Notes From Underground: When Fed DOVES Coo

The FOMC doves were out today. Governor Lael Brainard and Minneapolis Fed President Neel Kashkari weren’t enough to prevent a selloff across global equity markets. The weekend brought louder noises from North Korea as Kim Jong-un revealed that the country had the wherewithal to place a thermonuclear warhead on an ICBM. In an effort to enhance the rhetoric it appears that the state detonated a thermonuclear explosion as radiation levels were elevated and a minor tremor registered on seismographs in the North Asian region. The world is on edge as the United States, China, Russia and the United Nations decide how to deal with the “rogue” nation, an irrational actor in a rationally modeled world. Maybe economics is not the only dismal science?

What happens with the continuing saga of Kim Jong-un is beyond the knowledge of Notes From Underground, but I offer up a very interesting article by Ankit Panda and Vipin Narang titled, “Welcome To The H-Bomb Club, Korea.” This is a very insightful discussion of possible outcomes for dealing with the rogue nation. Once we come to the conclusion that 20 years of sanctions have failed to curtail its nuclear ambitions it is time to deal with the desires of all parties. Diplomacy at the highest level is the order of the day.

■ **Set of tasks**
(a) List every person named in the Fed doves post.
(b) Decide whether each statement agrees with the Fed doves post, answering yes or no and quoting the words that settle it: (i) Brainard and Kashkari managed to head off a selloff in global equity markets. (ii) Sanctions on North Korea have been in place for 20 years. (iii) A minor tremor was picked up on seismographs in the North Asian region.
(c) Resume the Fed doves post from its last sentence and write one or two more paragraphs.
The data after this point has no role in any of this work.

■ **Dataset content**
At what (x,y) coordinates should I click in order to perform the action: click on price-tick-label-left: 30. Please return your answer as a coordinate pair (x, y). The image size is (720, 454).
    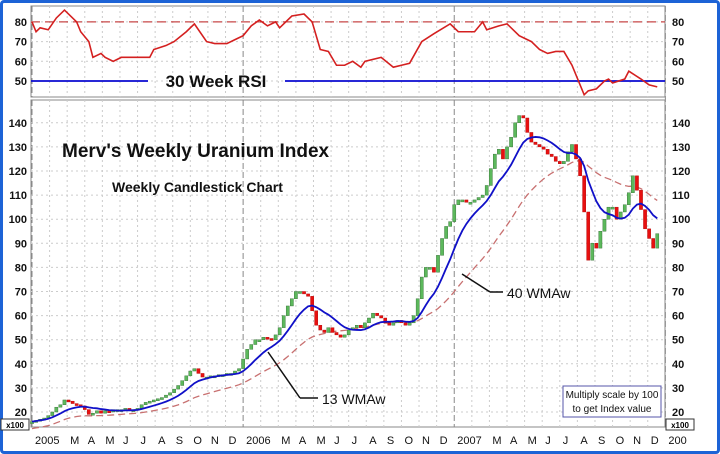
    Looking at the image, I should click on (21, 389).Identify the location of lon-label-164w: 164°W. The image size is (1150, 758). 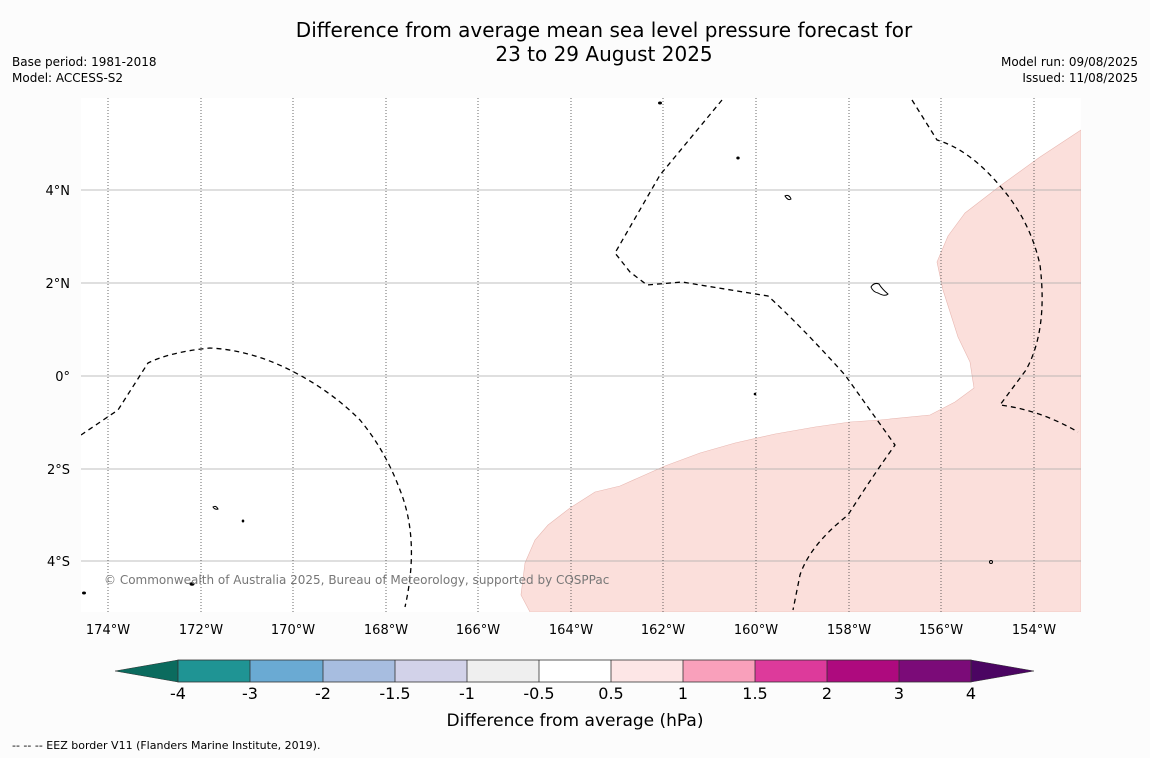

■ **Your written answers**
(a) Lael Brainard, Neel Kashkari, Kim Jong-un, Ankit Panda, Vipin Narang

(b)
(i) No: "weren’t enough to prevent a selloff across global equity markets"
(ii) Yes: "20 years of sanctions have failed to curtail its nuclear ambitions"
(iii) Yes: "a minor tremor registered on seismographs in the North Asian region"

(c)
Today, Governor Brainard and President Kashkari of the FOMC delivered speeches that were extremely dovish. Brainard’s speech I deem to be more significant as I believe her to be the sounding board for Janet Yellen. The key points from Brainard:

  1. As fiscal stimulus seems less a possibility she is in no hurry to raise the fed funds level;
  2. “Once balance sheet normalization in under way, I will be looking closely at the evolution of inflation before making a determination about further adjustments to the federal funds rate. We have been falling short of our inflation objective not just in the past year, but over a longer period as well. My own view is that we should be cautious about tightening policy further until we are confident inflation is on track to achieve our target.” Brainard adds that a recent Fed study “… suggests balance sheet runoff could boost the level of the term premium on the 10-year Treasury yield by about 40 basis points over the first few years”; and
  3. It is important to “be vigilant to the signs that asset valuations be elevated, especially in areas such as commercial real estate and corporate bonds, as well as the exceptionally  low levels of expected volatility. NONETHELESS, there are few signs of a dangerous buildup of leverage or of maturity transformation ….” To poke at the Mnuchin/Cohn team she attributes the financial stability to the post-crisis financial reforms. To put the markets’ reactions to all of the above PLEASE NOTE ALL ASSET PRICES FROM NOVEMBER 9, 2016. More to follow on Wednesday.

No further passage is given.